Combine the first four ingredients in a large bowl. Add eggs, buttermilk, and oil, stirring just until dry ingredients are moistened. Place in a well greased 10 inch cast iron skillet in a 450F oven for 25 minutes or until lightly browned.


----------



## OPC'n (Feb 21, 2009)

Here is my mother's southern recipe

1 cup corn meal
3/4 cup flour
1 teaspoon salt
2 teaspoons baking powder
1/4 cup sugar
stir well then add
1/4 cup oil
1 egg
about 1 cup of milk just to make it semi runny

Now if that doesn't strike you as sounding good here is my recipe

1 box of Jiffy corn meal
1/4 cup of sugar
then follow the instructions on back of box
this recipe will knock your socks off!


----------



## JM (Feb 21, 2009)

My wife does this one : Tex-Mex Cheese Biscuits


----------



## DTK (Feb 21, 2009)

Reformingstudent said:


> Anyone here have a good recipe for Cornbread? I never tried to make any except from a box of Martha White instant cornbread mix but I want the old fashion kind that you bake in a iron skillet.

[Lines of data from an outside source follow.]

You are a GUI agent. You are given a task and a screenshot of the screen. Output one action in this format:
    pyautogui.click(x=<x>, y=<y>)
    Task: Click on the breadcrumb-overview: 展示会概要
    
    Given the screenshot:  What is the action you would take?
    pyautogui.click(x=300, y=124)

1 cup self-rising cornmeal
1 cup all purpose flour
1 cup milk
1 egg beaten
2 tablespoons of vegetable oil.

Combine cornmeal and flour. Add the milk, egg and vegetable oil, and mix well by hand. Pour the batter into a well-greased iron skillet (8 inch frying pan), and bake at 400 degrees F for 20-25 minutes or until *lighly* browned.

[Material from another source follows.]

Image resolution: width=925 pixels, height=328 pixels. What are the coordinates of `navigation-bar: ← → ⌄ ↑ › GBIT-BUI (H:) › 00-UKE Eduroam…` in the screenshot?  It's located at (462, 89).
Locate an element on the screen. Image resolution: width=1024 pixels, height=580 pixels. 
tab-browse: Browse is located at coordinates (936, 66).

I make it often, but especially whenever I'm making cornbread dressing. 

DTK


----------



## LawrenceU (Feb 21, 2009)

Here's my Great Grandmother's recipe which actually is a family recipe that predates the 'Recent Unpleasantness' (She always called it that.)

2 cups of yellow cornmeal
1 cup of flour
1/2 cup of sugar
1 tablespoon of baking soda
1 tablespoon of salt.
2 cups of buttermilk.

Turn you oven on to 375. Place about 1/2 teaspoon of baking grease into a 10 inch cast iron skillet. Put the skillet in the oven to preheat it.

Mix all the dry ingredients until they are all blended. Add the buttermilk and mix until there are no lumps.

Retrieve the heated skillet. (You want it hot.) Swirl the bacon grease around so that the entire skillet bottom and up the sides is covered. You can easily do this by tilting the skillet. Don't use a brush or rag. It will soak up the bacon grease which you need. Once coated, pour in the batter. Cook for around 30 minutes. 

Folks, this is the cornbread recipe that won over my Yankee in laws to liking cornbread. It is very easy and very good. You can't beat a slice of it with butter and sorghum or honey.

Gotta get back to my ribs. . . .


----------